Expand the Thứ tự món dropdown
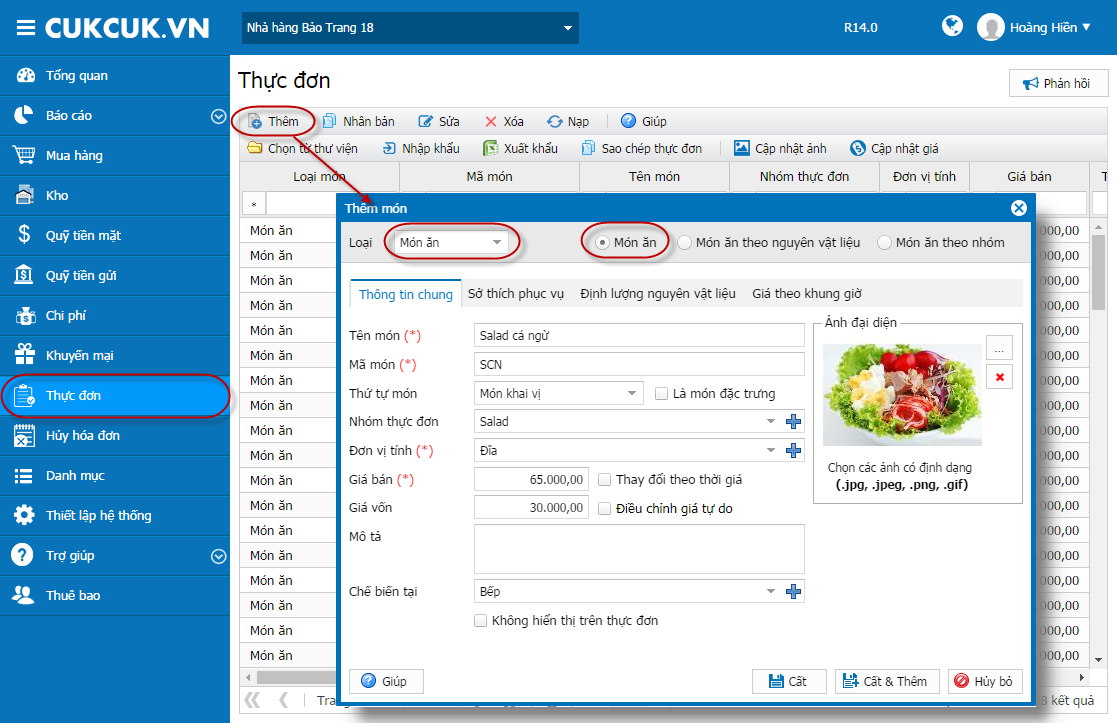Screen dimensions: 1117x723 click(558, 393)
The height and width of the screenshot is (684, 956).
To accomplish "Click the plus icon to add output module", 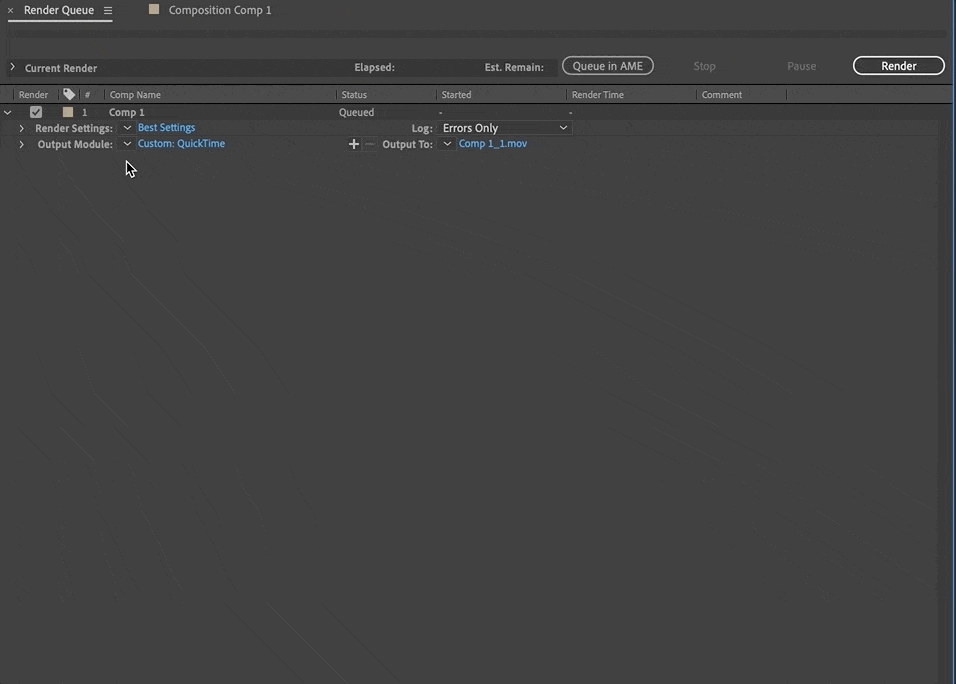I will [x=354, y=143].
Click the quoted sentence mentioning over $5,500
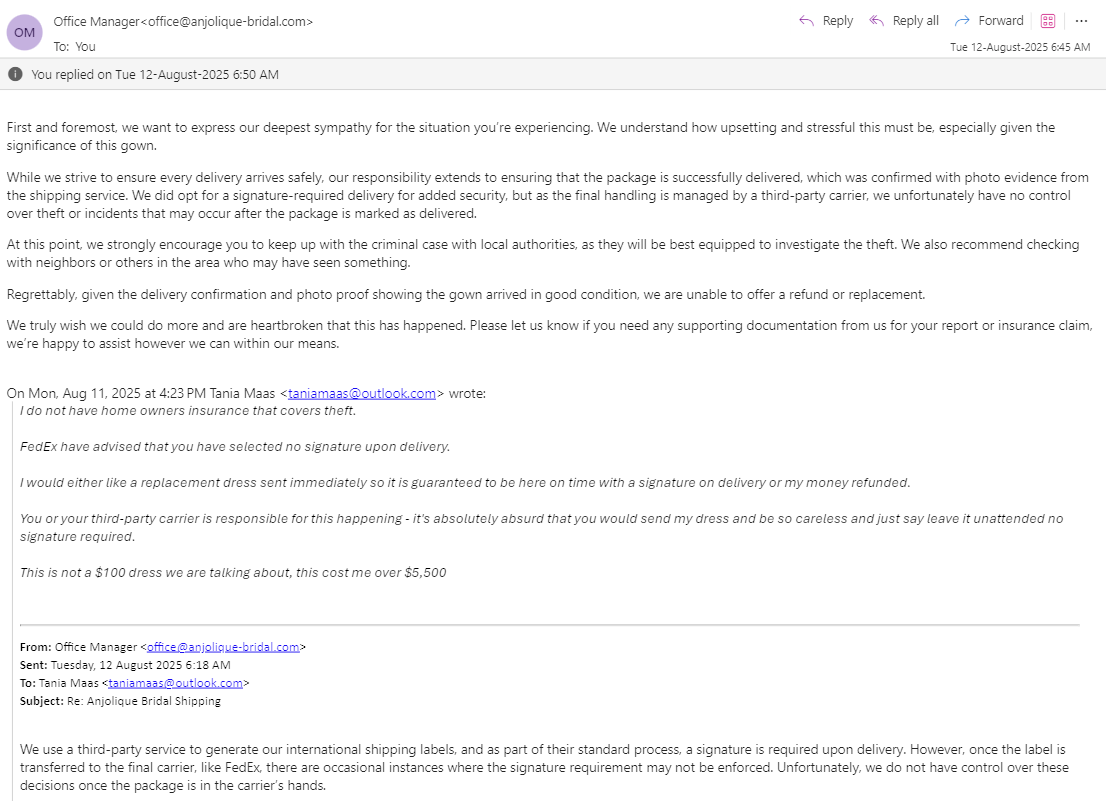Viewport: 1106px width, 801px height. point(233,573)
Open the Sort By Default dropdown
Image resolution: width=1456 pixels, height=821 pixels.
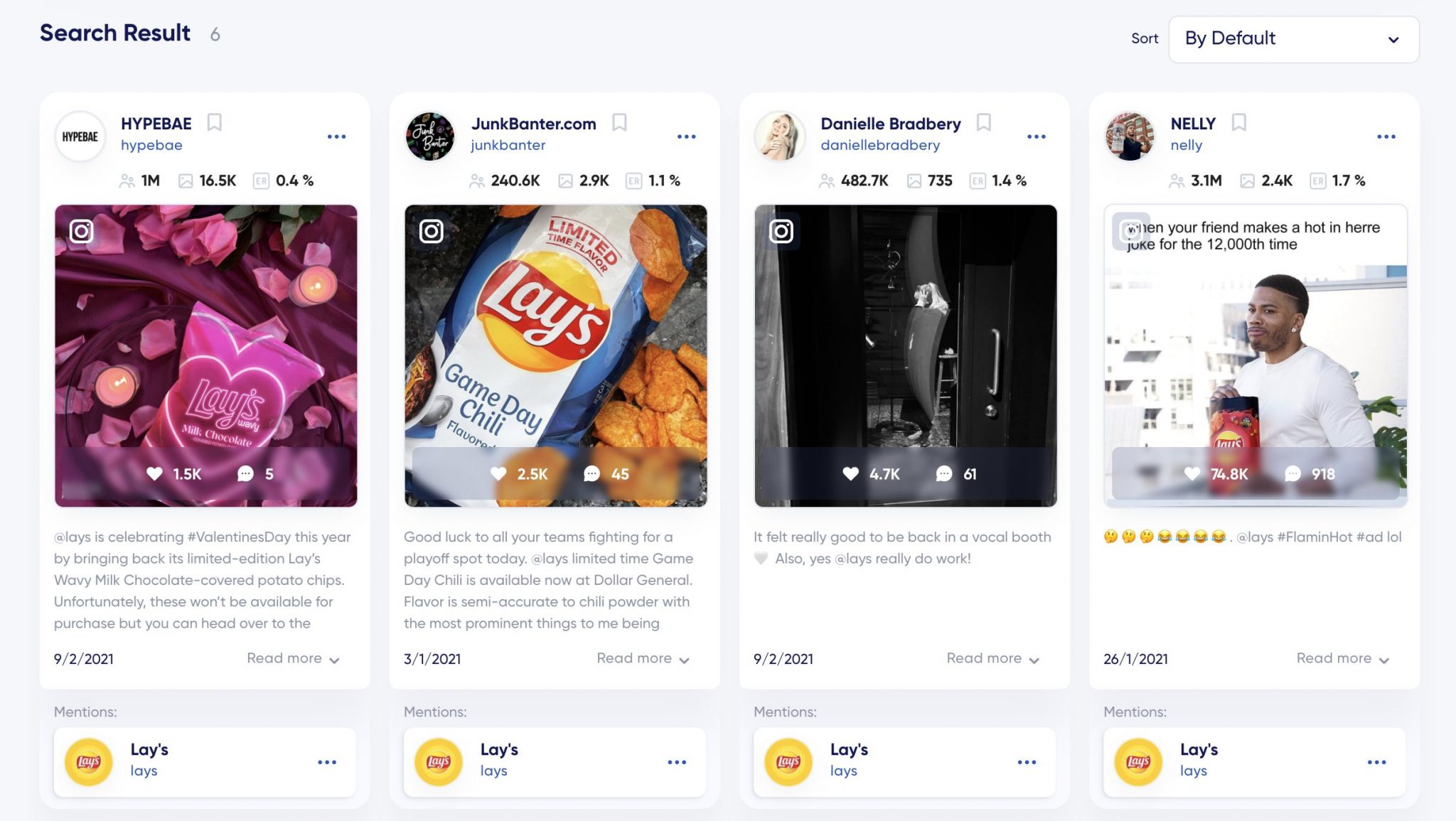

_What you have to do_: Without reproducing any picture, repeat exactly the lines from the one containing "Open the Sort By Default dropdown" through the last line of the material above, both ends included.

_Result_:
Open the Sort By Default dropdown
Image resolution: width=1456 pixels, height=821 pixels.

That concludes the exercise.